[[ Information given, beginning ]]
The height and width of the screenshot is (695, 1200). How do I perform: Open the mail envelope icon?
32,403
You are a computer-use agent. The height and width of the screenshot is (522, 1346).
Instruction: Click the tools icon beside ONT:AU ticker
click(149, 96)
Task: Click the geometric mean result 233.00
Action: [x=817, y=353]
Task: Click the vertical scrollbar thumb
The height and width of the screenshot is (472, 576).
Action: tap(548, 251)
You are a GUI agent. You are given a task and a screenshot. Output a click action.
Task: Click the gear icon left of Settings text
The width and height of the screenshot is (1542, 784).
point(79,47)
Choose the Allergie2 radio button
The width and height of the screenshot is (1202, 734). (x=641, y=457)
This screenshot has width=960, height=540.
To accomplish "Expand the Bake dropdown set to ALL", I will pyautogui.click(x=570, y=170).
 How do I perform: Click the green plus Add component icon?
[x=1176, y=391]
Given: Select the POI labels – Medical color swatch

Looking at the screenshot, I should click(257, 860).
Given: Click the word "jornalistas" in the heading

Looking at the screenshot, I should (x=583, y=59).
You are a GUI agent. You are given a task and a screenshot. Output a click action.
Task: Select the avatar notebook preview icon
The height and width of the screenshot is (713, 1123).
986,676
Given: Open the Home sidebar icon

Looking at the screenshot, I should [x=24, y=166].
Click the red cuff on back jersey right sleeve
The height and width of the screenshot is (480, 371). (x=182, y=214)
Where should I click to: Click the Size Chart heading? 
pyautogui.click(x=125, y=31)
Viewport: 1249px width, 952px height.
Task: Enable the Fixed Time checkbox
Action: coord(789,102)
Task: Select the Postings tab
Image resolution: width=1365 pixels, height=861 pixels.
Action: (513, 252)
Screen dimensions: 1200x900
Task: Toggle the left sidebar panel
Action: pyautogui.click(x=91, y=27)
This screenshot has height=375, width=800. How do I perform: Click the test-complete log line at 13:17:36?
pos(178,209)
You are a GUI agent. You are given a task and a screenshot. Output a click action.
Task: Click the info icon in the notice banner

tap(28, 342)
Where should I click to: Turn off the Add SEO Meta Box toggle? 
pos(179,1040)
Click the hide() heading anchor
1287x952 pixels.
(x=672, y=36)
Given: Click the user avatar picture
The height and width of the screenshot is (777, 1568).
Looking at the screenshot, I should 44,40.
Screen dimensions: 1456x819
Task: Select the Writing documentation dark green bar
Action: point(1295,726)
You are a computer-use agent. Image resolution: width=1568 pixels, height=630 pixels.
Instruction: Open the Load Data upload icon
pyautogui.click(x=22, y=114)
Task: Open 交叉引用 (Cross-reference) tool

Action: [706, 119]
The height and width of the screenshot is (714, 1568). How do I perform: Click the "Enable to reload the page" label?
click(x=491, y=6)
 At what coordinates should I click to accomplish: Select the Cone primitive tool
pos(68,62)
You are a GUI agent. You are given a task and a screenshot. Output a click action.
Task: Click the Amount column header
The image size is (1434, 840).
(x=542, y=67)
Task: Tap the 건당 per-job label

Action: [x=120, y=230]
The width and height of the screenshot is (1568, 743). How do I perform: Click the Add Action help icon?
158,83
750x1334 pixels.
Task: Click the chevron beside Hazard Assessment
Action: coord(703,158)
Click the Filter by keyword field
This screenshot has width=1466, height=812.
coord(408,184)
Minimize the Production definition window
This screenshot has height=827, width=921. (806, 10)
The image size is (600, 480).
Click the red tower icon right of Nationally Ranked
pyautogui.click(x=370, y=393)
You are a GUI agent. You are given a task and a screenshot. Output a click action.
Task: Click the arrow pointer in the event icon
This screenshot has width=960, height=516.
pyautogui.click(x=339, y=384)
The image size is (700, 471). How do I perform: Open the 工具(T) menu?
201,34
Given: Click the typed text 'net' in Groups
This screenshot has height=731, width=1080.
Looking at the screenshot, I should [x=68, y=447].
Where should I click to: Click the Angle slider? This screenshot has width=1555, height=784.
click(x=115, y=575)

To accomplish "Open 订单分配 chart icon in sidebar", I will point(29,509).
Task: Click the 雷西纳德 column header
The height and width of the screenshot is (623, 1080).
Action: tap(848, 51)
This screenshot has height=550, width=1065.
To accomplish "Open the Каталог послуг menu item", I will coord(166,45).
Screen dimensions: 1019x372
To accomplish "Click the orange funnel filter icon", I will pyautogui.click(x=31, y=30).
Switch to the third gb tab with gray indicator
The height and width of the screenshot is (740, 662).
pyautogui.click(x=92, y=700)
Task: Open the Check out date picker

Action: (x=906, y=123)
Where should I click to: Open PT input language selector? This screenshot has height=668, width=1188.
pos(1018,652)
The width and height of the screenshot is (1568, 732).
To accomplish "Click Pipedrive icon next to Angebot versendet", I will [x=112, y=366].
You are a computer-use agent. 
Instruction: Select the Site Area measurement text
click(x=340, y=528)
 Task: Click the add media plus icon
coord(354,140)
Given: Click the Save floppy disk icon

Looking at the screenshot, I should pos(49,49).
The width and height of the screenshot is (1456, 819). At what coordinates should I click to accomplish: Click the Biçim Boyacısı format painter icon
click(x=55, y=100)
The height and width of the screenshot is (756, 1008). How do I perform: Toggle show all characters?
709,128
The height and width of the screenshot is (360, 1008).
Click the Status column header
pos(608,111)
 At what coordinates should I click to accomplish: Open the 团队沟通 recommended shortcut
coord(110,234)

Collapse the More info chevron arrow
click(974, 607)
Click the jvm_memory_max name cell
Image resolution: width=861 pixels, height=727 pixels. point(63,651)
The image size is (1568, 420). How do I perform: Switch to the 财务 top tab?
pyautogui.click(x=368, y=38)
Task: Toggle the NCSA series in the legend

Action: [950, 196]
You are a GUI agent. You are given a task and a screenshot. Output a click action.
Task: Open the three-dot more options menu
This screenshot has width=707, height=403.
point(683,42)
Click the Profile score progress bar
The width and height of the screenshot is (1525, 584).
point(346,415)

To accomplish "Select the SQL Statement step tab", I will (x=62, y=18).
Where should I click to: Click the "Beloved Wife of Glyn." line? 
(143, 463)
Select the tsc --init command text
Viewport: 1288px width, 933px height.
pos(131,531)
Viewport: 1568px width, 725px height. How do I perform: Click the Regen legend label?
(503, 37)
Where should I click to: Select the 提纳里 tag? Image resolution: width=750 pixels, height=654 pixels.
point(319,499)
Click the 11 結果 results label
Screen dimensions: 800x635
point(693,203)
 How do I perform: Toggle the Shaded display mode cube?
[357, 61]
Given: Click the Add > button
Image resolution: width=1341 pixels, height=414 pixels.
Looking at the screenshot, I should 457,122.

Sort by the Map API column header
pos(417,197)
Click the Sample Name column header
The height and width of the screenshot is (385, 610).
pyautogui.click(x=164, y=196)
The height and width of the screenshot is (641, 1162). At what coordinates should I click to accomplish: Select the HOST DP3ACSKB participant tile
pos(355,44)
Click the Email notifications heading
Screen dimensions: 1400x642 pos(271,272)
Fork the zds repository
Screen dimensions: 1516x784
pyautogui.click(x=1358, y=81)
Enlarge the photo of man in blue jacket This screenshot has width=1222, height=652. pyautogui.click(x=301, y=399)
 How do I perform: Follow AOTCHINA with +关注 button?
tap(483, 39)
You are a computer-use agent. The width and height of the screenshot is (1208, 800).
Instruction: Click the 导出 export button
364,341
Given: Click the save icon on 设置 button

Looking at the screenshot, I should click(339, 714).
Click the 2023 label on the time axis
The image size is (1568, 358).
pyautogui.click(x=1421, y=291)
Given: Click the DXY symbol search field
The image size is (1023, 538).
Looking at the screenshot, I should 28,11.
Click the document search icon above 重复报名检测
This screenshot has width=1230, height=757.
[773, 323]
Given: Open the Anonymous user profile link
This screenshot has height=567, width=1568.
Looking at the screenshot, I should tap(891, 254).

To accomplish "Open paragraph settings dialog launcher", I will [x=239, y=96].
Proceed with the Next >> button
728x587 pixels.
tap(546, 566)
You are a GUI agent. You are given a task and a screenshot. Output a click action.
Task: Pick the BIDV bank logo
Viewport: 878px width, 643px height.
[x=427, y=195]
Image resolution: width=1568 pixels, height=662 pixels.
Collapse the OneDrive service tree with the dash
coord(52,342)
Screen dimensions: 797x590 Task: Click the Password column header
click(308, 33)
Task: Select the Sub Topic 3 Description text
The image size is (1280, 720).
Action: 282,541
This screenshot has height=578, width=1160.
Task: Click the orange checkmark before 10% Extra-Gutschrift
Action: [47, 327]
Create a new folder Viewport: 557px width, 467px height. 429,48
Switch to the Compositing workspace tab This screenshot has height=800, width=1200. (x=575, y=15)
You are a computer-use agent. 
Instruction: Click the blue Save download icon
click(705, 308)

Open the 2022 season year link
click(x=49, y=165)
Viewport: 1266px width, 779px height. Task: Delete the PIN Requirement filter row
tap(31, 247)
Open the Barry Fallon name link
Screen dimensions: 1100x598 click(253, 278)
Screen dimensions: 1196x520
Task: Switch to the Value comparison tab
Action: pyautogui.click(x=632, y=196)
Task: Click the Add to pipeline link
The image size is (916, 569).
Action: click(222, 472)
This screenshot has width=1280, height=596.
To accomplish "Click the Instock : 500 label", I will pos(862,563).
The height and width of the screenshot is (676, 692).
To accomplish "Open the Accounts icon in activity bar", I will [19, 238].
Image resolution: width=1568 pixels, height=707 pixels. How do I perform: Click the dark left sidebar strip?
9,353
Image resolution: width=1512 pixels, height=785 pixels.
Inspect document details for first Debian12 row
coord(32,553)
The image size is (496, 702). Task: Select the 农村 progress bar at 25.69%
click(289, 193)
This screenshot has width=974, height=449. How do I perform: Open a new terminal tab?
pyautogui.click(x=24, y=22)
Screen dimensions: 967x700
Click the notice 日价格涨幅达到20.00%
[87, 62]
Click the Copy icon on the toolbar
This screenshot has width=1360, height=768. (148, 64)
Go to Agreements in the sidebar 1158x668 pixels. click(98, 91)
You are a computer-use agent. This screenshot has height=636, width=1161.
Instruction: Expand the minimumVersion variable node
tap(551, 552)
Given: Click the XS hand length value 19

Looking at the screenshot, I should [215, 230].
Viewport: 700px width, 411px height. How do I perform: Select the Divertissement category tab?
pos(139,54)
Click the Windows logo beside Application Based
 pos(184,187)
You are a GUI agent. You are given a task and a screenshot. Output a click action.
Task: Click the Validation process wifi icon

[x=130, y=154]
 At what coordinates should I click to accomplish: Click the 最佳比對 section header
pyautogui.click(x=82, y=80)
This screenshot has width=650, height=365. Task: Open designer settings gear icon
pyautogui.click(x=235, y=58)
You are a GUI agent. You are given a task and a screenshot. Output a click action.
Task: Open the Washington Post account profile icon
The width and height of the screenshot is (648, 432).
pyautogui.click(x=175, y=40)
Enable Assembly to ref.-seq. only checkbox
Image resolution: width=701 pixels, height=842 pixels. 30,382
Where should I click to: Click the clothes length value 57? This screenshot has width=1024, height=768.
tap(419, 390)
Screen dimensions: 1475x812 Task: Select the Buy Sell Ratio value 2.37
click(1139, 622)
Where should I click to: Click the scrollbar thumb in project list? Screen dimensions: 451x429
[[ Information given, end ]]
Problem details
Every line above that holds the string "scrollbar" counts once; give the total and nothing more.

Task result
2